Но почему, если претенциозная новоиспечённая наука сама по себе не виновата ни в чём, ибо отстранена сия якобы объективная наука от нас, суетных смертных, ибо не внятна – и тем паче – не подвластна ей душевная наша жизнь, так раздражался Германтов в сумраке своей спальни? Ведь и прежде он возгорался, испытывал художественные искушения и – сомневался, ещё как сомневался в успехах собственной прозорливости, но такого, как сейчас, разброда мыслей и чувств с ним ещё не бывало… Прежде он неизменно остужал, по крайней мере, фокусировал и направлял в осмысленное русло творческий пыл; одерживал и над своей горячностью, и над своими пасмурными сомнениями победы, прибегая в решающий момент к железной самоорганизации, а сейчас, что сделает он сейчас? Безвольно попятится?
Чем, однако, разбужено такое волнение?
И чего же всё-таки он так боялся, чего? Что же звало и – притормаживало, тревожило и пугало? Он ведь не экстремал, не щекотать нервы отправлялся в джунгли Амазонки, где в любой мутной луже подстерегают пытливых путешественников крокодилы, пираньи, а в колчанах аборигенов, прячущихся в кустах и на ветвях деревьев, – отравленные ядом кураре стрелы. И – в отличие от кафедральных девушек, чьё чириканье задел как-то краем уха, – не мечтал он минувшей рекордно вьюжной зимой о ласковых пляжах на Красном море, где в последнее время акулы-людоеды повадились лакомиться курортниками. О, рассмешил самого себя, до слёз рассмешил – крокодилы и акулы в речках Венето? В качестве доказательств полной безопасности предпринимаемой им поездки он выставил перед мысленным взором несколько благостных картинок прошлого, и, беспечно выбрав одну из них, поплыл по Бренте из Венеции в Падую сквозь премилые, допотопные, открываемые-закрываемые вручную шлюзики и разводные мостики; кайфовал под палубным тентом за стаканчиком лёгкого вина, пока нос кораблика лениво взрезал зеркальные отражения прибрежных ив.

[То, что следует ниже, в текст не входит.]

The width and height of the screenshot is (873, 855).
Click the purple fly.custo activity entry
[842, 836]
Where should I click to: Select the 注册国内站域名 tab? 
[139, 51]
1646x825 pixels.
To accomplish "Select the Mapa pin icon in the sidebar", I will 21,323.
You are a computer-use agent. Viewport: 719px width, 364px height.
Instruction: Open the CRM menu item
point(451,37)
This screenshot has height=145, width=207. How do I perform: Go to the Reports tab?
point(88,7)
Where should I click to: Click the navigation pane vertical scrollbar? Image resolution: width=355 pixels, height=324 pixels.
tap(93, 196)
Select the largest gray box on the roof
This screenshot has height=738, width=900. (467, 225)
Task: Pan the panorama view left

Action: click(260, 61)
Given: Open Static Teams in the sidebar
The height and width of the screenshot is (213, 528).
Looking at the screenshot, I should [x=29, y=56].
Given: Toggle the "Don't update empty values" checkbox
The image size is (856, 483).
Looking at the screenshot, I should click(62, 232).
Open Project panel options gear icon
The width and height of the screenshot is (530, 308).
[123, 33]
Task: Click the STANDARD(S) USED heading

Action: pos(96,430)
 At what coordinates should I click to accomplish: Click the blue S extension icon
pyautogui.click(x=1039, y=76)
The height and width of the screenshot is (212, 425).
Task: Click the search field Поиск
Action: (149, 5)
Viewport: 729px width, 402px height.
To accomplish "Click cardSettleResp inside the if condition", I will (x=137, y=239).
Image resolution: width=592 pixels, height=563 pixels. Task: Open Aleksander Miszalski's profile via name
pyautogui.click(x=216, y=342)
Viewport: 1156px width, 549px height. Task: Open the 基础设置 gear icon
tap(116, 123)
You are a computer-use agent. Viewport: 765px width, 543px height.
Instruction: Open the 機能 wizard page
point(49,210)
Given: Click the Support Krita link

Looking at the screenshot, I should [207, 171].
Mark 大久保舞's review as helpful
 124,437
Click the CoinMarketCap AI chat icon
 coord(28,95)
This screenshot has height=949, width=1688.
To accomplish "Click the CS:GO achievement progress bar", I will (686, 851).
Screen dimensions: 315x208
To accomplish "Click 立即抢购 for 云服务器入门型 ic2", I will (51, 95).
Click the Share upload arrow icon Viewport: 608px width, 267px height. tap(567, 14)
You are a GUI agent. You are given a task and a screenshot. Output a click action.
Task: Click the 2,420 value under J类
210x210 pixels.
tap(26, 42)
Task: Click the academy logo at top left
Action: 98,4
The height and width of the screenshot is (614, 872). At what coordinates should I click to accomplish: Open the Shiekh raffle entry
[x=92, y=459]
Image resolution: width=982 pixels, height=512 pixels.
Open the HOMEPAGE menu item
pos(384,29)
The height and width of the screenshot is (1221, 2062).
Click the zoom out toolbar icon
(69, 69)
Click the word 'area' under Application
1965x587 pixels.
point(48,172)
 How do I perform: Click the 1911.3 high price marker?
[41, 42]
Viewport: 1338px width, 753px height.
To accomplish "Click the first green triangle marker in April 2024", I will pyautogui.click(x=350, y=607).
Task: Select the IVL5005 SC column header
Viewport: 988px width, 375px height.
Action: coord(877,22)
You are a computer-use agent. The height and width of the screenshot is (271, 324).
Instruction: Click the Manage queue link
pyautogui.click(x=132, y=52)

Ну… Что именно, что за экзотичное, похлеще мифического единорога, да при этом ещё и озлобленное чудище с бессчётными клыками, скажите на милость, могло бы подстеречь респектабельного профессора-искусствоведа на цивилизованных воздушных, водных и наземных путях? В самом деле, что, как и, главное, чего ради могло бы помешать осуществлению его пусть и дерзких по концептуальному замаху, но безобидных для вековечных устоев мироздания планов, когда паспорт с шенгенской визой и медицинская страховка – в кармане, билеты на самолёт, туда и обратно, заказаны?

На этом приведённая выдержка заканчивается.